Replace the real-time clock battery - AFF C400

Contributors

You replace the real-time clock (RTC) battery in the controller module so that your system's services and applications that depend on accurate time synchronization continue to function.

  • You can use this procedure with all versions of ONTAP supported by your system

  • All other components in the system must be functioning properly; if not, you must contact technical support.

Step 1: Shut down the impaired controller

You can shut down or take over the impaired controller using different procedures, depending on the storage system hardware configuration.

Option 1: Most configurations

To shut down the impaired controller, you must determine the status of the controller and, if necessary, take over the controller so that the healthy controller continues to serve data from the impaired controller storage.

About this task
  • If you have a SAN system, you must have checked event messages (cluster kernel-service show) for the impaired controller SCSI blade. The cluster kernel-service show command (from priv advanced mode) displays the node name, quorum status of that node, availability status of that node, and operational status of that node.

    Each SCSI-blade process should be in quorum with the other nodes in the cluster. Any issues must be resolved before you proceed with the replacement.

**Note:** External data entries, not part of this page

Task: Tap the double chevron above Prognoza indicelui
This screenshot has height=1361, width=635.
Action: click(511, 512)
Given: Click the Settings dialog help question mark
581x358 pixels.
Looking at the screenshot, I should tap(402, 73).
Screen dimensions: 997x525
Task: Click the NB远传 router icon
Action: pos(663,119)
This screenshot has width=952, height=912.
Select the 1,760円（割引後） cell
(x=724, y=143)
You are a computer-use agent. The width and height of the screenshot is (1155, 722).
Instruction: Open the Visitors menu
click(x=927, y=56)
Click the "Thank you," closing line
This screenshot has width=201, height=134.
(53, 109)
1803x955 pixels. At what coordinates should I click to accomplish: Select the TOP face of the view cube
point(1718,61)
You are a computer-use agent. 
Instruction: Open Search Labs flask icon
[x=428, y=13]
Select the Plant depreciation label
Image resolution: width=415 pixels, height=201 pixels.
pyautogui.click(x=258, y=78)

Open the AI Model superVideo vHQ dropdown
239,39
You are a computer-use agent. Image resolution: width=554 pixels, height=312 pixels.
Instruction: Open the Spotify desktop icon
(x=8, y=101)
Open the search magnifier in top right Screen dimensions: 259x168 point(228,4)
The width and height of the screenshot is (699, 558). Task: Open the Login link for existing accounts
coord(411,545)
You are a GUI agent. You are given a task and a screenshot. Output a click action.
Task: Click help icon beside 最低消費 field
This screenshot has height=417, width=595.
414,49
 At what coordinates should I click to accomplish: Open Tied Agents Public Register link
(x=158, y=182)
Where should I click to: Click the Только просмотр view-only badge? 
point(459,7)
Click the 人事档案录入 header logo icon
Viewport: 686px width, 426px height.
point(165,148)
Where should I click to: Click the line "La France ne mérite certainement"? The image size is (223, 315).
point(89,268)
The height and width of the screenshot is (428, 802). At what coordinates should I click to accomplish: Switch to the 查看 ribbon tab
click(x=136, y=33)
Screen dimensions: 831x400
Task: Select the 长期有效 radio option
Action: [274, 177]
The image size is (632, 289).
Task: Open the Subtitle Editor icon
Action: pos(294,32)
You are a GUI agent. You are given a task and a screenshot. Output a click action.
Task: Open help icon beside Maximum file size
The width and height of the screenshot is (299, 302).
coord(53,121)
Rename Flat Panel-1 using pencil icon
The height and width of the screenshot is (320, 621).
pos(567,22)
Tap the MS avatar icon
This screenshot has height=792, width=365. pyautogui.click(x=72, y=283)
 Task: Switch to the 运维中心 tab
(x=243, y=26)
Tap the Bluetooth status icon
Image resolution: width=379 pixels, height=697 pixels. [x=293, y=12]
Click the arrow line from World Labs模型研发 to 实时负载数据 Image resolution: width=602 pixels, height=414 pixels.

  • If you have a cluster with more than two nodes, it must be in quorum. If the cluster is not in quorum or a healthy controller shows false for eligibility and health, you must correct the issue before shutting down the impaired controller; see Synchronize a node with the cluster.

Steps
  1. If AutoSupport is enabled, suppress automatic case creation by invoking an AutoSupport message: system node autosupport invoke -node * -type all -message MAINT=<# of hours>h

    The following AutoSupport message suppresses automatic case creation for two hours: cluster1:> system node autosupport invoke -node * -type all -message MAINT=2h

  2. Disable automatic giveback from the console of the healthy controller: storage failover modify –node local -auto-giveback false

    Note When you see Do you want to disable auto-giveback?, enter y.
  3. Take the impaired controller to the LOADER prompt:

    If the impaired controller is displaying…​ Then…​

    The LOADER prompt

    Go to the next step.

    Waiting for giveback…​

    Press Ctrl-C, and then respond y when prompted.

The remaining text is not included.